═════ Provided data

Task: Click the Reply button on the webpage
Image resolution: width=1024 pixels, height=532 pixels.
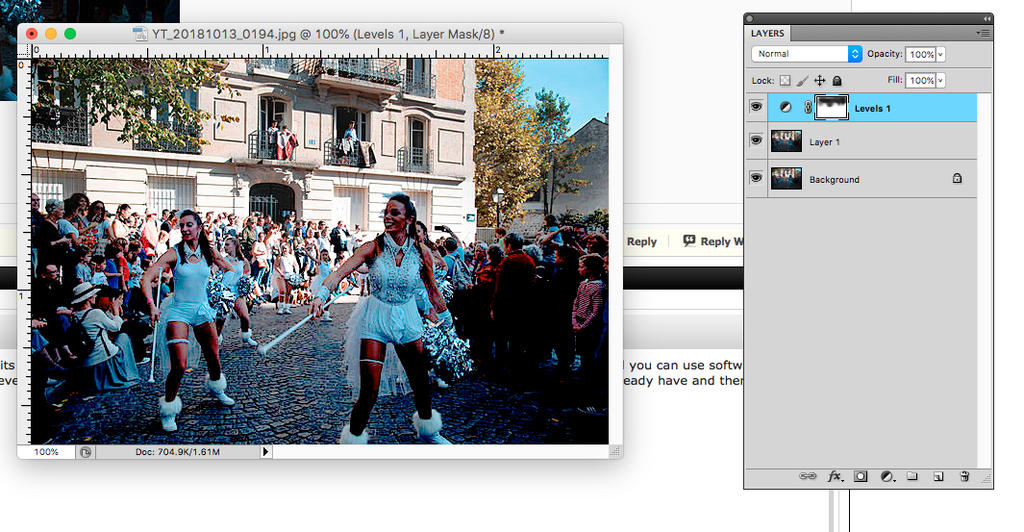Action: click(641, 241)
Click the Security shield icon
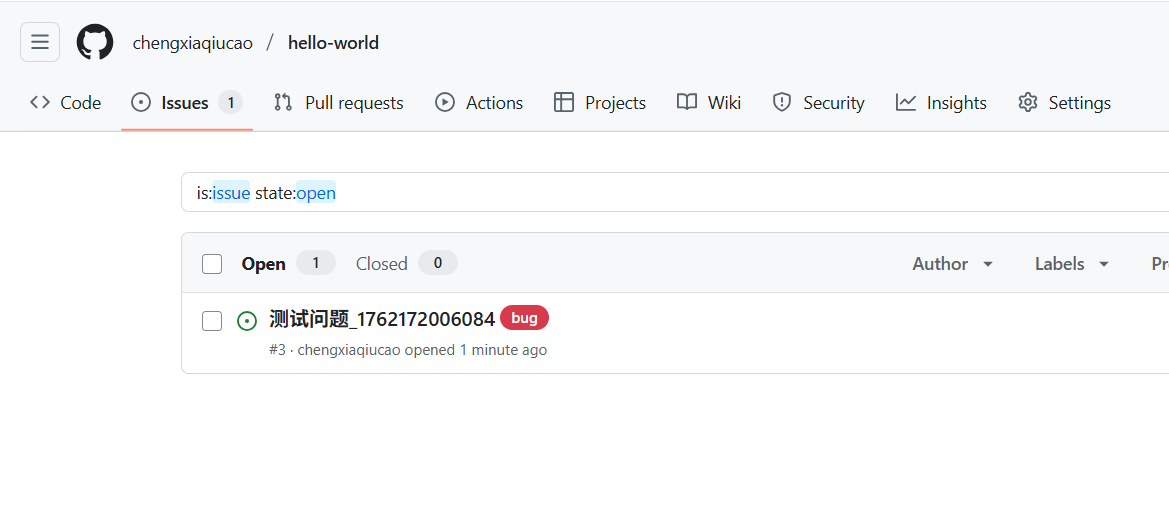 pyautogui.click(x=781, y=102)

══════════

Your instructions:
Reproduce every line of the entries above, requests included, multiplying each coordinate in the answers by 0.75 and rounding to the nearest whole number, with halves rounded up. Leave the pictures out of your answer.

Response to the exercise:
Task: Click the Reply button on the webpage
Image resolution: width=1024 pixels, height=532 pixels.
Action: click(481, 181)
Click the Security shield icon
 pyautogui.click(x=586, y=77)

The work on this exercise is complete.